The voice of Demetrio Stratos, forty years after his death, continues to arouse enthusiasm and emotion.
A collaborator of John Cage, founder of Area, and vocalist for Ribelli, his body of work displays a unique heterogeneity, extending from the territories of pop music to those of rock, jazz, contemporary music, and the most radical avant-garde, always at unsurpassed levels.
In terms of its scope and intensity, the character of his work takes on the elusiveness of myth, a myth that he truly was for those years, when his voice represented to the highest degree the will for change, for the creation of the new and the destruction of dogma.
Demetrio Stratos was born in Egypt to Greek parents and came to Italy in the 60s to attend university. He began singing—by chance, some might say—and became the lead singer for Ribelli, a leading group of Italian beat music: a Greek singer!
In the 70s, he co-founded Area, one of the most provocative and innovative experimental pop groups. Area brought their musical research directly to the streets and demonstrations, as well as on record and in concerts.
Their influences range from rock to jazz to contemporary music, from world music to electronica. A quantum leap for an accidental soul and rhythm and blues singer.
Starting from his experimental work with Area, parallel to it, and after the birth of his daughter Anastassia, Stratos began to study the voice as a pure musical and sound instrument, making records for voice alone and working with artists of the caliber of John Cage.

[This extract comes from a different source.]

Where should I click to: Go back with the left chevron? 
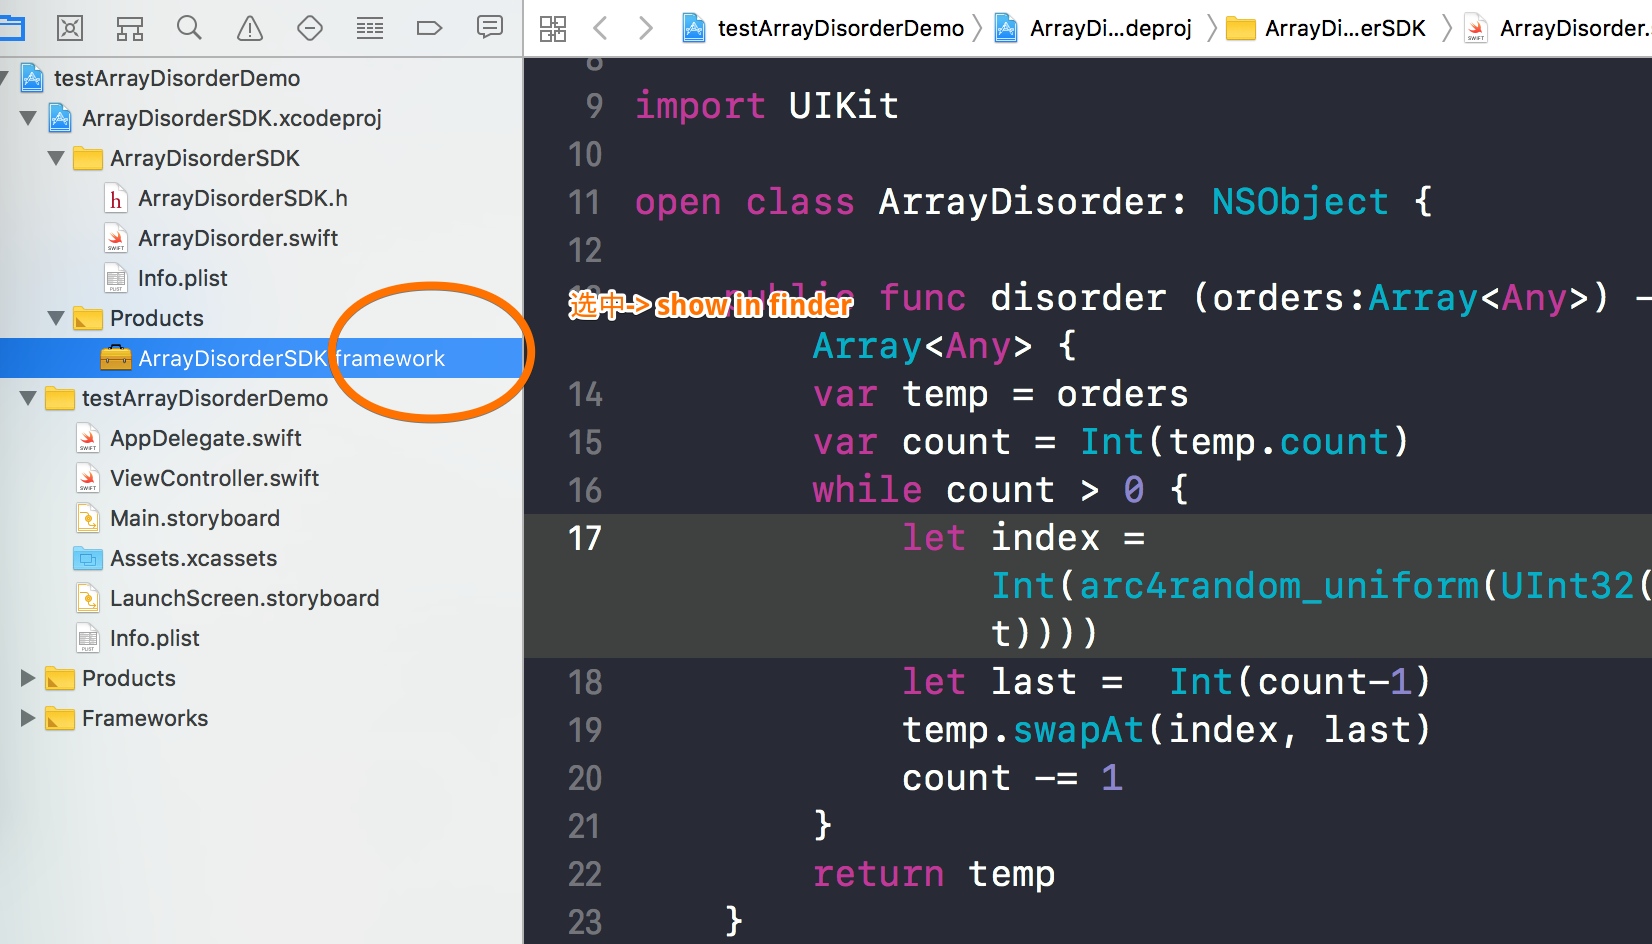(x=600, y=28)
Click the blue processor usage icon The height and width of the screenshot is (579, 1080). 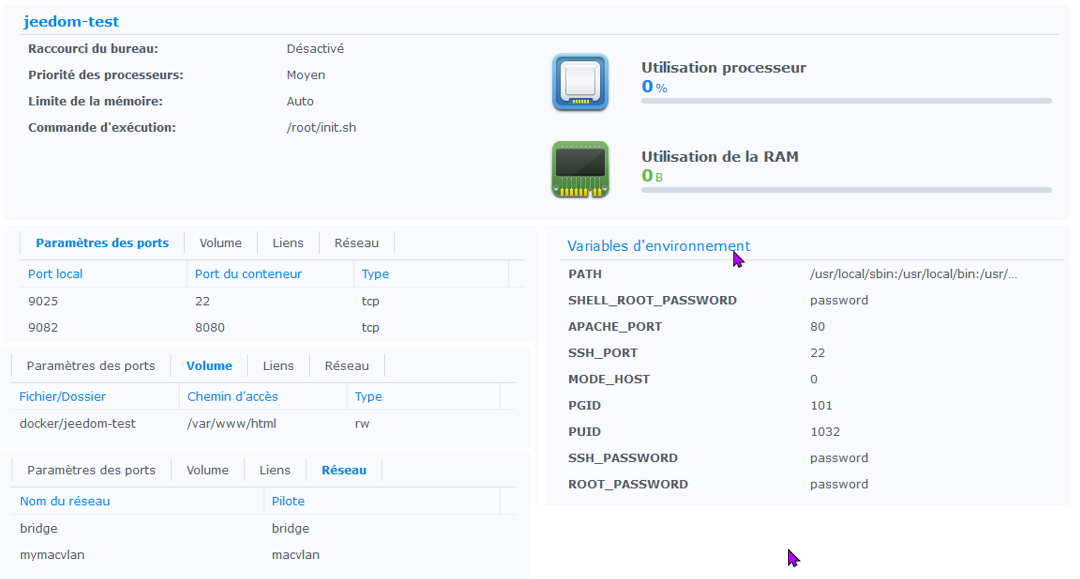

Recordings and measurements carried out at the Phonology Centers demonstrate that, in addition to having a very wide range of emission, it has the ability to emit two and even three sounds of different frequencies simultaneously.
His research remains fruitful for those who study the voice as a musical instrument, his experiments unsurpassed.
Stratos's research marked a point of no return in the exploration of the human voice as a musical instrument, in the abandonment of verbal language as the sole and privileged form of musical expression linked to vocality.
In March 79, Demetrio was admitted first to Milan, then to Memorial Hospital in New York for a serious form of aplastic anemia.
Demetrio Stratos died in New York on June 13, 1979, just on the eve of a concert organized to raise funds for his expensive treatments.
The concert at the Arena Civica became a colossal tribute to the artist and the man. Around a hundred musicians took turns on stage before an audience of over 60.000. A massive audience for an artist who had never before been a "mass" figure.